The goal of package stfstj is to download data from the Brazilian Supreme Court (STF) and Superior Court of Justice (STJ) decisions.
You can install stfstj from github with:
# install.packages("devtools")
devtools::install_github("courtsbr/stfstj")
You also have to make sure the packages tesseract and pdftools are installed as well as their dependencies.
You also have to download the tesseract
trained data for Portuguese. You can find directions for Linux, Mac-OS and Windows here
Suppose you want to download the metadata from the Brazilian Supreme Court panel opinions with the expression "excesso de prazo". You can run this function:
df<-stf_opinion_metadata(open_search="excesso de prazo")
Or simply:
df<-stf_opinion_metadata("excesso adj2 prazo")
By using "adj2" you are telling the search engine that "prazo" is one word apart from "excesso".
If you want to search for monocratic decisions, you can use another functio:
df<-stf__mono_metadata("excesso adj2 prazo")
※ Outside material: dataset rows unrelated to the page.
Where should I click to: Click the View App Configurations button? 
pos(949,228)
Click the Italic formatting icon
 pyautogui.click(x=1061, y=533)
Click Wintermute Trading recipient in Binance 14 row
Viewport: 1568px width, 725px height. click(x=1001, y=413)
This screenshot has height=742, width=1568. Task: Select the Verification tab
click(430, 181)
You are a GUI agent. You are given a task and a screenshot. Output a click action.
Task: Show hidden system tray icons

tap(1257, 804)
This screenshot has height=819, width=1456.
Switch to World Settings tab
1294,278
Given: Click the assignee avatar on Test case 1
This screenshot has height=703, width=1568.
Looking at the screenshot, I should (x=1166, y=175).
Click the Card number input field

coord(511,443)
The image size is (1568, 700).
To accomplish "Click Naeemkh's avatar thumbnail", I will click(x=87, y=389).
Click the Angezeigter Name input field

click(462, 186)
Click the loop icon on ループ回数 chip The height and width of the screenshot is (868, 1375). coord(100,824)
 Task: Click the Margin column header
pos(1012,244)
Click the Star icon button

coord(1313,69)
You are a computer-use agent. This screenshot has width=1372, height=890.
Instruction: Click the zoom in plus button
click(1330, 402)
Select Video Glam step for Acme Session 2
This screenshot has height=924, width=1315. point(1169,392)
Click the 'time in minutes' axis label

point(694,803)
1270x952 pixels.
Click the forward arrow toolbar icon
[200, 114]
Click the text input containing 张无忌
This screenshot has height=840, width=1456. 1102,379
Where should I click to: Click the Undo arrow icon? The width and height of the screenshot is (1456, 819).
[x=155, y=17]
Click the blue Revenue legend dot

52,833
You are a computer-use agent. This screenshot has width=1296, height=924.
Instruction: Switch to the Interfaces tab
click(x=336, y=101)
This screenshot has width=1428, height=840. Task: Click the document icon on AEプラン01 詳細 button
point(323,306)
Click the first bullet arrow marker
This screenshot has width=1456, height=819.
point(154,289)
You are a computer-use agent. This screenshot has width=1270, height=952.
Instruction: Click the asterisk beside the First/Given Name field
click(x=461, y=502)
In order to find all the options, use the help function:
?stf_opinion_metadata()
Suppose now that you want to read all cases where "Telefônica" is a party. You can add the suffix ".PART." to the search:
telefonicaDF<-stf_opinion_metadata("telefonica.PART.")
If you want to see all the possible suffixes, the function stf_help_view()
will load the help page on the Rstudio viewer pane:
stf_help_view()
Once you have imported the metadata, you can use the same data frame to import the whole decision. Beware that decisions published before 2011 and even some of that year are in pdf image, not text. Those decisions are converted to png
and submmited to OCR in order to be read. The limitation is that it might take a long time to read all opinions.
The table below shows a rough translation of the Brazilian Supreme Court's opinion's elements to US English:
Portuguese | English |
---|---|
Acórdão | Opinion |
Ementa | Syllabus |
Relator | Reporter |
Ministro | Justice |
Órgão julgador | Judicial panel |
Decisão | Decision |
Processo | Docket number |
Parte | Party |
Acompanhamento | Docket sheet |
Classe | Petition type |
Prover/conceder | Reverse |
Desprover/denegar | Affirm |
Anular decisão | Remand |
Origem | Original jurisdiction |
Data da distribuição | Argued date |
Data do julgamento | Decision's date |
Once you have imported the metadata, you can use the same data frame to import the full opinion's text. Beware that opinions published before 2011 and even some of that year are in pdf image, not in text. Those opinions are downloaded, converted to png
, and subsequently submmited to OCR in order to be read.
The limitation is that it takes a considerable amount of time to read the opinion's text. Without parallelization, one opinion can take up to 4 minutes to be read. As an example, 2000 opinions might take over five days to be read.
decisionTelefonica<-stf_opinion(telefonicaDF[1,]).
# Downloads just the first decision from the dataset imported above.